Avec Narco, le cinéma français prouve une nouvelle fois à ses détracteurs qu’il peut être résolument moderne et créatif.
Point de départ plutôt original de ce petit bijou de fantaisie et d’humour : le héros, Gus, est narcoleptique, autrement dit il est susceptible de s’endormir à n’importe quel moment. Si cette pathologie est loin d’être drôle dans la réalité, cinématographiquement elle est du pain béni pour une comédie ou un film onirique. Tristan Aurouet et Gilles Lellouche ont la bonne idée d’associer les deux. Ainsi les endormissements de Gus donne le plus souvent lieu à des situations irrésistiblement drôles. Mais les plongées dans les rêves du héros sont aussi le moyen pour les deux réalisateurs de s’éclater dans des genres aussi variés que la guerre ou le film de gangsters (et de façon bien plus convaincante qu’un certain Zach Snyder récemment…). Cependant, la réussite tient surtout au fait que Aurouet et Lellouche ne se contentent pas de livrer une simple comédie conventionnelle. A force d’endormissement inopinés, Gus ne fait plus vraiment la différence entre rêve et réalité. Et bien soit, les réalisateurs vont plonger le spectateur dans le même état que leur personnage principal. Tout d’abord, difficile de définir le monde de Narco, géographiquement indéfini, se situant dans une France aux traits américains. Ensuite, les personnages qui le peuplent ressemblent plus à des héros de BD (autre thème dominant du film) qu’à des personnes de la vie de tous les jours. Les seconds rôles tous aussi délirants les uns que les autres représentent par ailleurs l’autre gros atout comique du film. Zabou Breitman prouve une fois de plus qu’elle est une comédienne aux multiples facettes, en campant une femme, en pleine crise avec son mari, et prête à tout pour devenir une "princesse". Poelvoorde trouve un rôle parfait pour lui, en meilleur ami qui rêve de devenir le nouveau Van Damme. Guillaume Galienne est le méchant du film, psychiatre psychopathe tout droit sorti d’un comic. François Berléand se la joue éditeur ringard qui ne rêve que des planches. Autour de ces seconds rôles gravitent aussi d’innombrables troisièmes rôles campés par des comédiens quatre étoiles, et des caméos succulents. Au milieu de ce monde, Guillaume Canet, drôle et touchant, campe finalement le personnage le plus normal du film, juste complètement paumé.

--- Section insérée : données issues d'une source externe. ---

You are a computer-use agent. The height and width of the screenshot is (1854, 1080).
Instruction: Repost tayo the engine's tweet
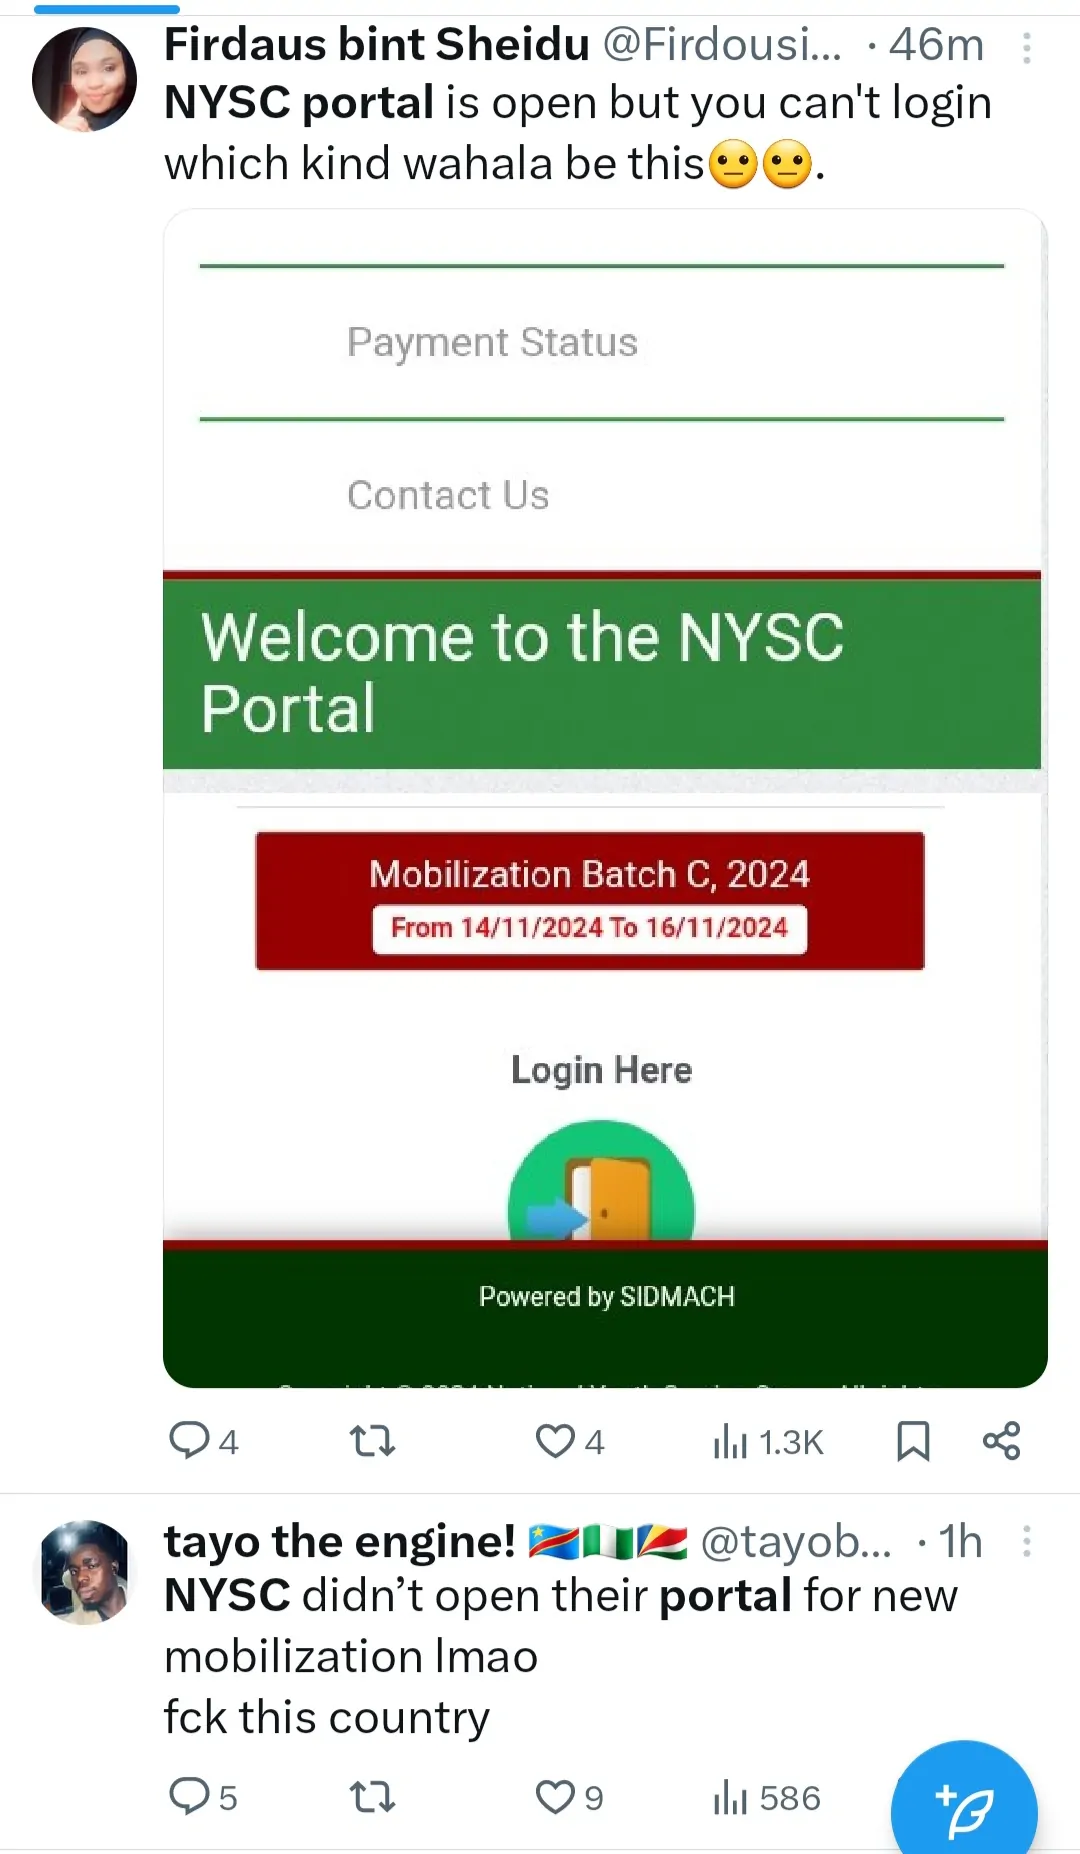click(372, 1798)
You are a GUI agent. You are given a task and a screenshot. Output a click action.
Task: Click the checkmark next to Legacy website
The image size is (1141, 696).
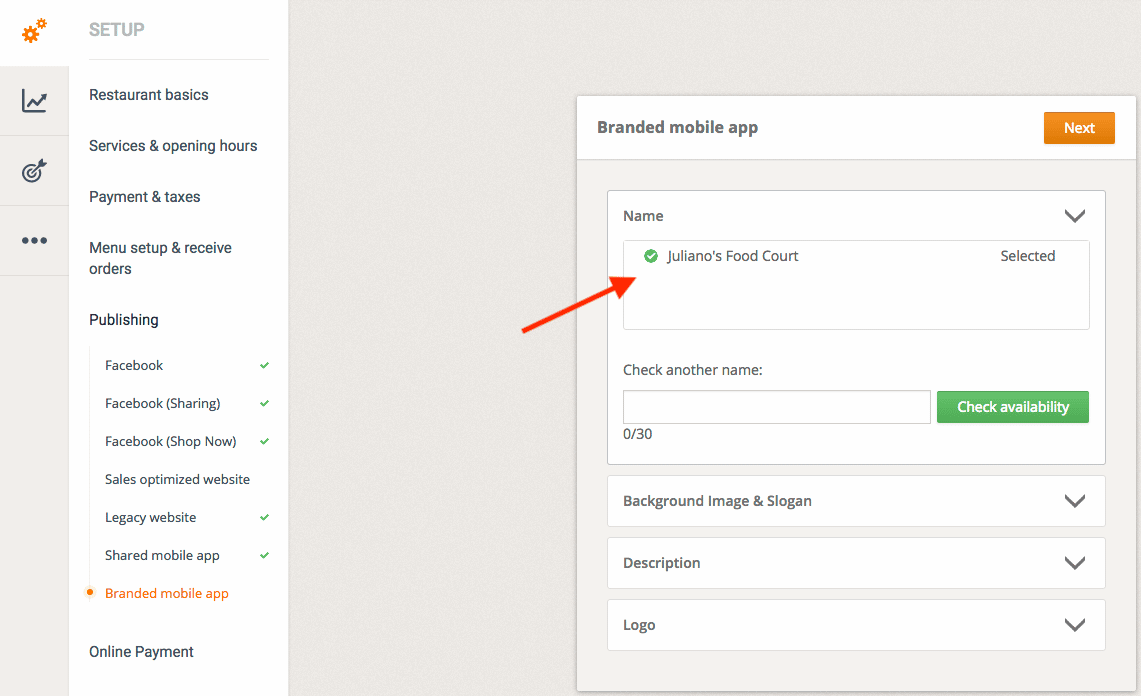264,518
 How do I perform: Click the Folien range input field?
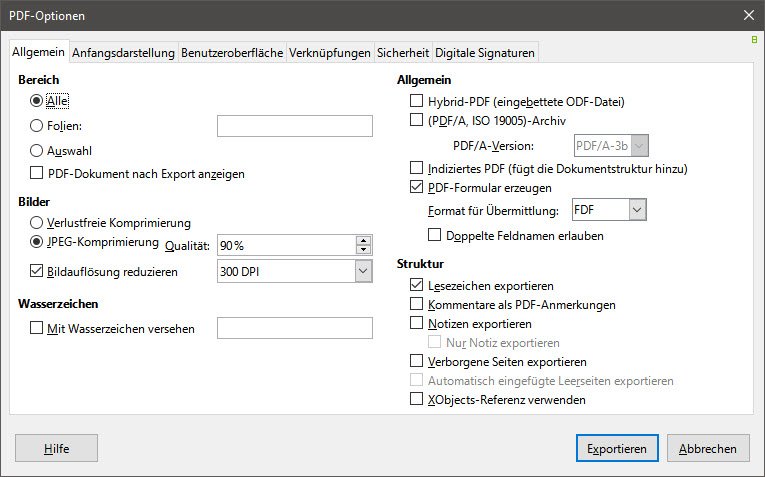click(x=294, y=126)
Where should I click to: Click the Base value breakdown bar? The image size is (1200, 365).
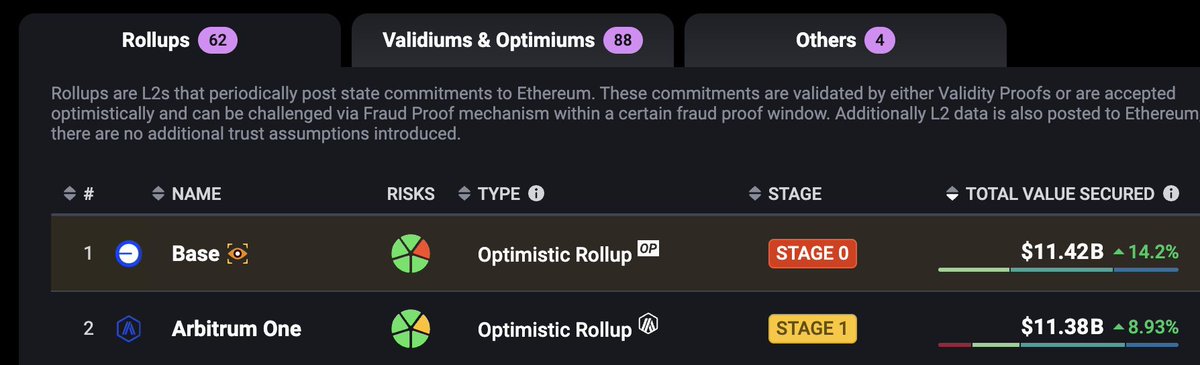pyautogui.click(x=1058, y=270)
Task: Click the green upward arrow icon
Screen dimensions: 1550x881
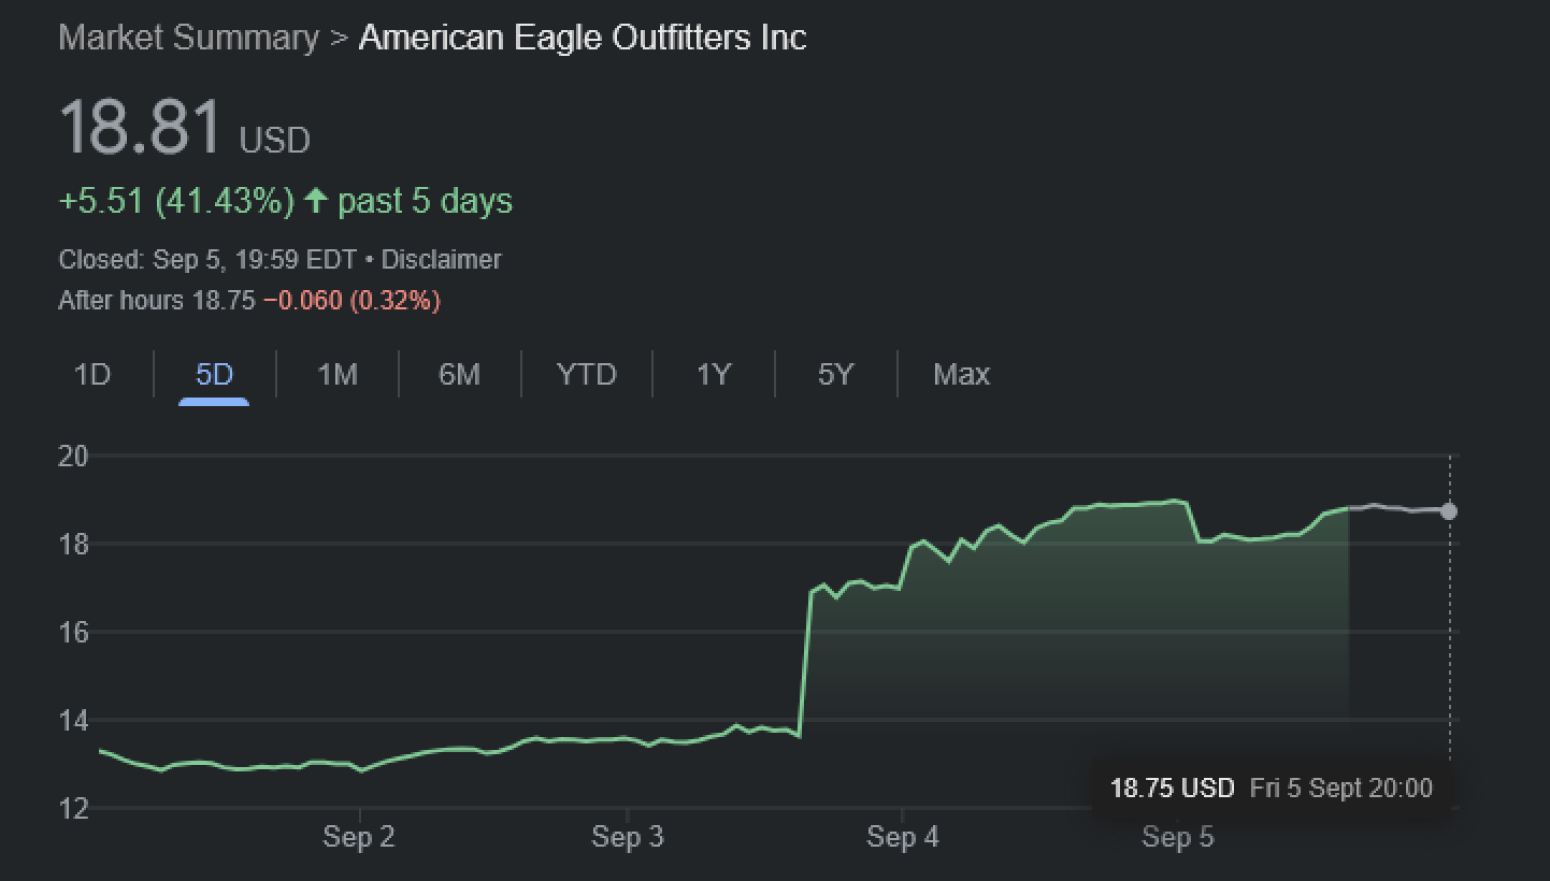Action: (316, 201)
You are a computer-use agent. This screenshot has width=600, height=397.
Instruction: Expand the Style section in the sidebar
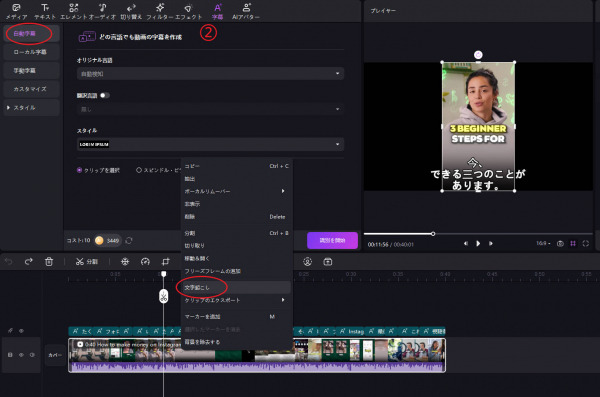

Dans leur façon d’appréhender leur film, Aurouet et Lellouche prennent en fait ce qu’il y de mieux dans les cinémas américain et français. Ils osent un véritable parti pris visuel, à rapprocher de l’aspect comic du film, par un travail minutieux sur le cadrage et la lumière. Ils s’amusent aussi des codes du cinéma américain, notamment dans la partie polar du film. Mais ils abordent leur sujet avec toute la finesse du cinéma français, à la fois dans l’humour et l’émotion. Ils peuvent même se vanter, même si ce n’est pas le but premier du film, d’ouvrir les yeux du spectateur sur les difficultés sociales et psychologiques rencontrées par les narcoleptiques. En fait, à l’image de beaucoup de premiers films, Narco a cette qualité de ne pas se fixer de limites et de tout oser.
Narco est donc comédie onirique délirante à découvrir d’urgence. Et la bonne nouvelle c’est qu’on retrouvera prochainement Lellouche et Aurouet derrière la caméra, pour des projets en solo cette fois.